[PROVIDED TEXT]:
+-------+

8. In the light of the above decision of the Tribunal, if we look at the case in hand, then it would reveal that the assessee has explained before the lower authorities that non- submission of audited accounts was due to non-finalisation of accounts, because all the books of accounts and other relevant materials were seized by the Investigation Wing of the department, and they were not made available to the assessee. The assessee has filed his return of income on the basis of provisional accounts, and such return was accepted by the department. These facts were not denied by the Revenue and attained finality. The ld.AO has simply invoked his discretionary power under section 271B without appreciating the reasons putforth by the assessee for the alleged failure on his part for non-submission of audited accounts. We are of the considered option that the explanation offered by the assessee ought to have been accepted by the Revenue as being sufficient cause. We find force in the submissions of the assessee, and therefore we incline to cancel the impugned penalty. Thus, we delete penalty of Rs.54,106/- imposed under section 271B of the Act, and allow the ground of appeal.

+-------+

[ENTRIES]:
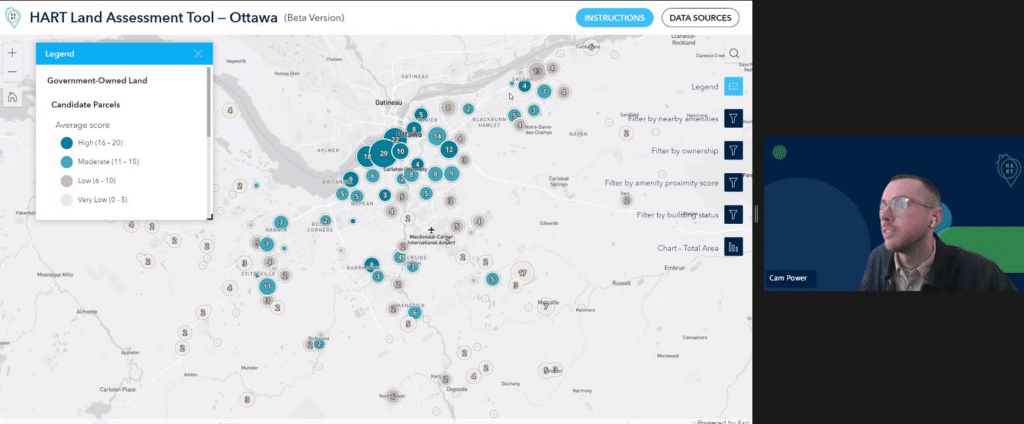Screen dimensions: 1024x424
Task: Open Filter by amenity proximity score funnel
Action: [x=733, y=182]
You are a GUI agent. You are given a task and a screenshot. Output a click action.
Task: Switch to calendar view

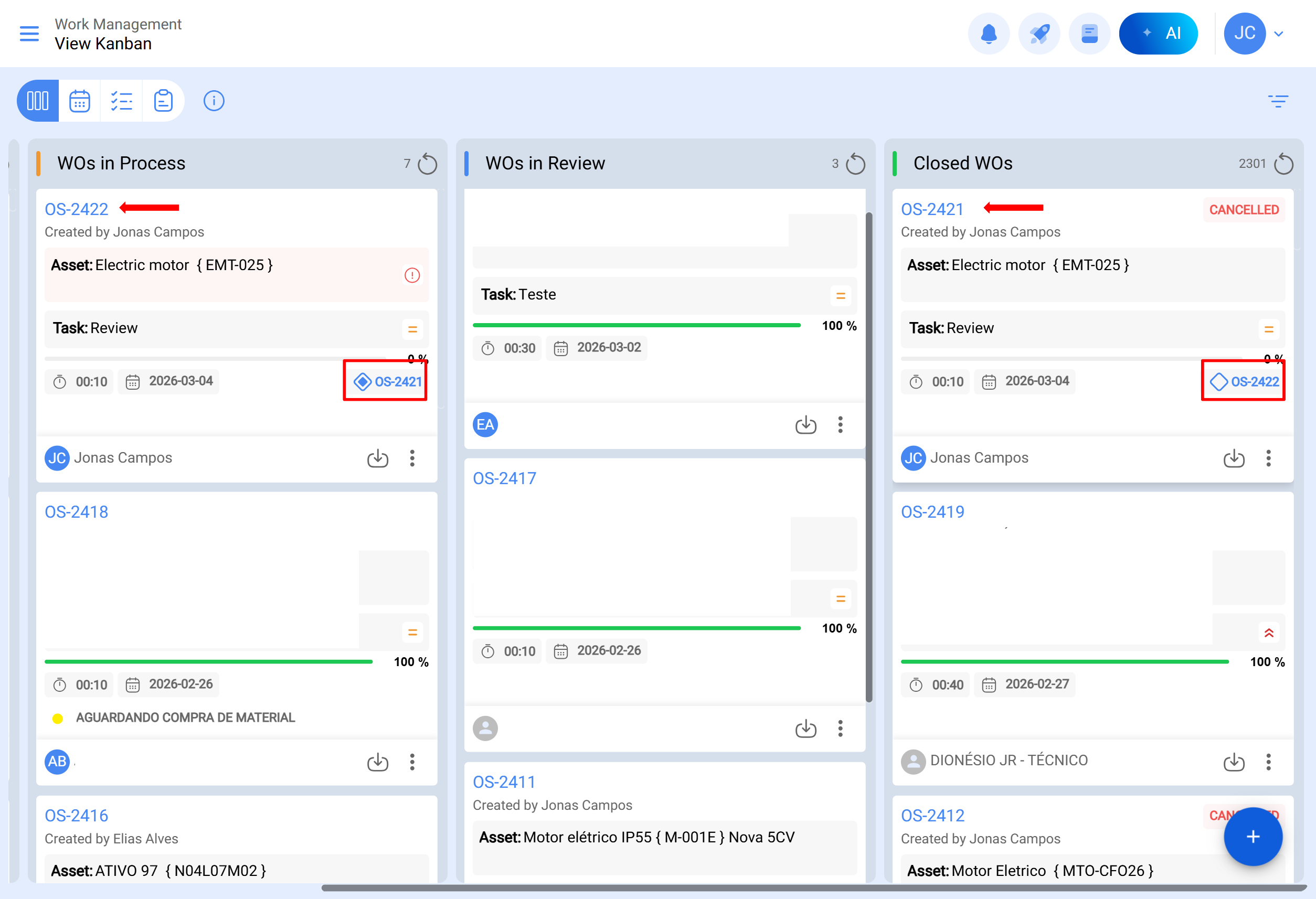(80, 101)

+-------+

[EXERCISE REQUIREMENTS]:
Resume the tribunal order on the section 271B penalty, starting right after its last sentence.

[EXERCISE RESPONSE]:
11.1 Respectfully following the finding of the Co-ordinate Bench in group case of the appellant, we hereby set aside the finding of the learned CIT(A) and direct the AO to delete the penalty levied by him. Hence the ground of appeal of the assessee is hereby allowed.
In the result, the appeal of the assessee is hereby allowed.
Order pronounced in the Court on 30/11/2022 at Ahmedabad.